Some callers have also argued that Seliger + Associates charges too much, and, while this is a fine view, when prospective clients tell us this we always respond the same way: they can hire us; they can hire someone else; they can write it themselves; or they can not submit the proposal. Each of these outcomes has costs and benefits, and any given organization should choose the best outcome for them. But when there hundreds of thousands or millions of grant dollars are on the line, as is frequently the case for proposals we write, we begin to look like a bargain by comparison, since our fees range between $5,000 and $15,000 for typical proposals, regardless of the grant amount being sought. Paying $8,000 to us to write a million-dollar grant is a very good cost versus potential benefit analysis. And, if we’re hired, the executive director frees up time that can be deployed to other tasks.

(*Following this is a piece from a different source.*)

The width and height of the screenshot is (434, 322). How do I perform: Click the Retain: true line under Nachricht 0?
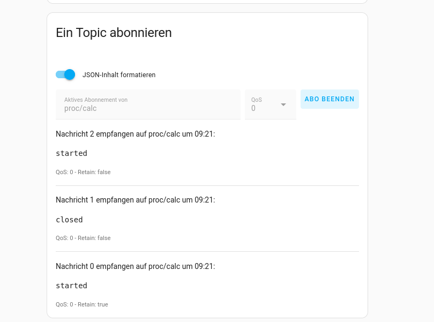(82, 304)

In terms of executive director salaries, it’s important to remember that a bunch of stakeholders must be satisfied, including Boards of Directors, donors, grant-making entities, and others. If donors become overly obsessed with how much an executive director (or other senior managers) makes, they may wind up with organizations that are less effective than donors who are less obsessed with that exact issue. Many grant-making entities want functional organizations above all else, and are more likely to make grants to organizations with better executive directors. In the real world, better usually included higher paid.

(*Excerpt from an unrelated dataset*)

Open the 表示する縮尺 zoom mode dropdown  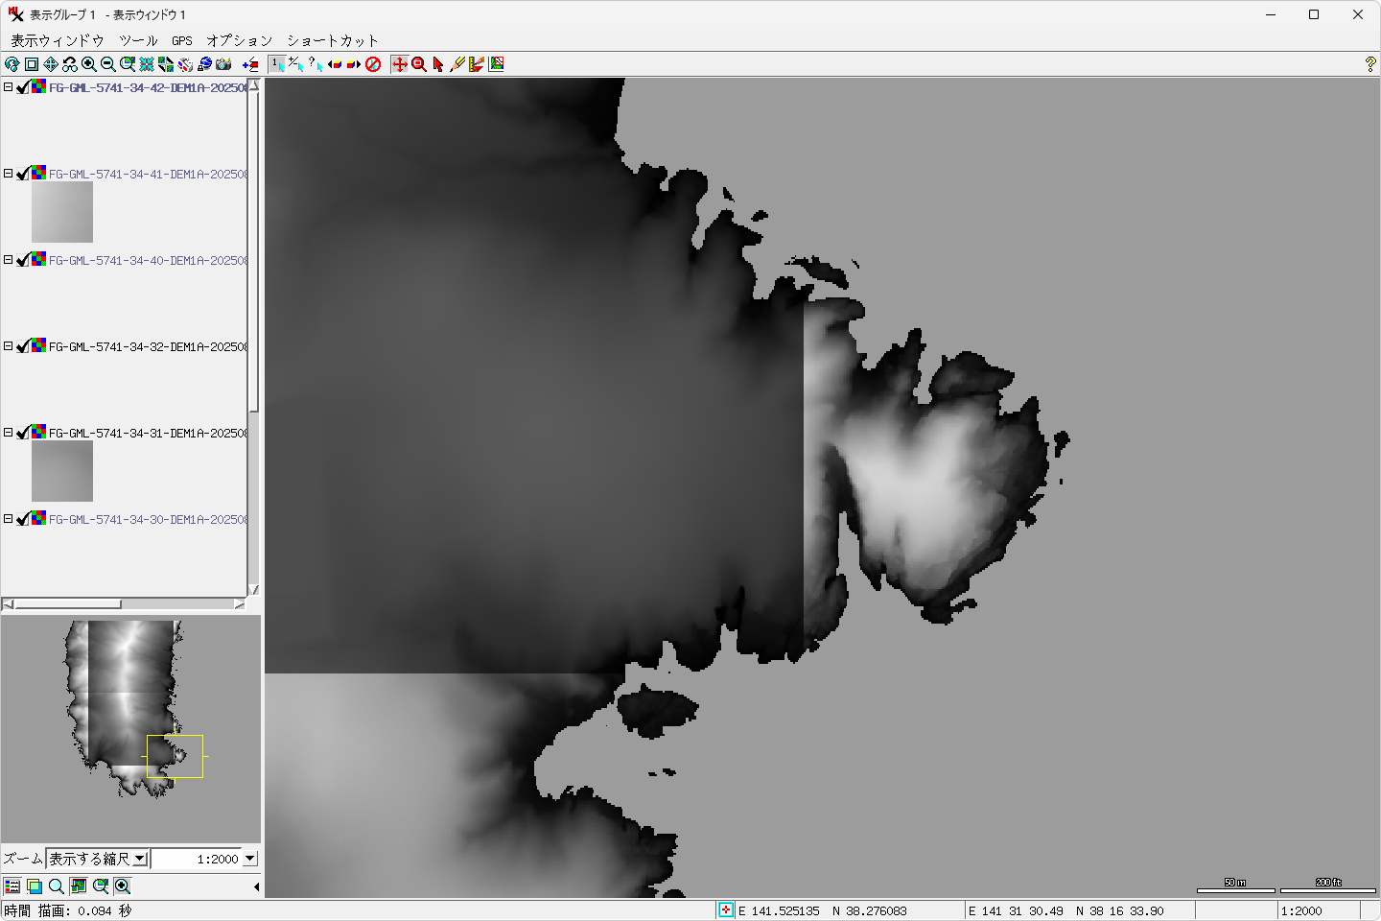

Right now, many high-quality nonprofit management professionals also face the same toxic mix of rising costs we all do—healthcare, college education (their own student loans and the likely future student loans of their kids), and housing. The latter is really important for nonprofits in places like NYC, NY, SF, and Seattle, where the cost of even a modest housing unit can easily exceed $1M. One way to help moderate salaries in the nonprofit and public agency world is to support comprehensive zoning reform that will lower the cost of housing by increasing supply. This has (finally) become a national political issue, because costs are so outrageous that make stakeholders and voters are finally realizing that something must be done. As housing costs rise, so does pressure on every part of the US economy. Consider the crazy numbers from “Housing Constraints and Spatial Misallocation,” by Chang-Tai Hsieh and Enrico Moretti:

In particular, we calculate that increasing housing supply in New York, San Jose, and San Francisco by relaxing land use restrictions to the level of the median US city would increase the growth rate of aggregate output by 36.3 percent. In this scenario, US GDP in 2009 would be 3.7 percent higher, which translates into an additional $3,685 in average annual earnings.

If just the Bay Area and NYC removed many arbitrary building restrictions, we’d all be making the equivalent of $3,600 more per year. If all cities relaxed arbitrary zoning, “US GDP in 2009 would be 8.9 percent higher under this counterfactual, which translates into an additional $8,775 in average wages for all workers.” Imagine how labor markets, including ones for nonprofit workers like teachers and executive directors, would change with almost $9,000 in implied boosted salaries! We can do this, but we’ve chosen not to as a society.

An executive director in a given market must often choose between being able to pay the high rent/purchase price or being able to stay in the nonprofit sector. Nonprofits that want to stay alive must pay those rates. You may disagree with the “have to” in the title of this post. If you think you can run a nonprofit and pay below-market rates, go ahead and do it.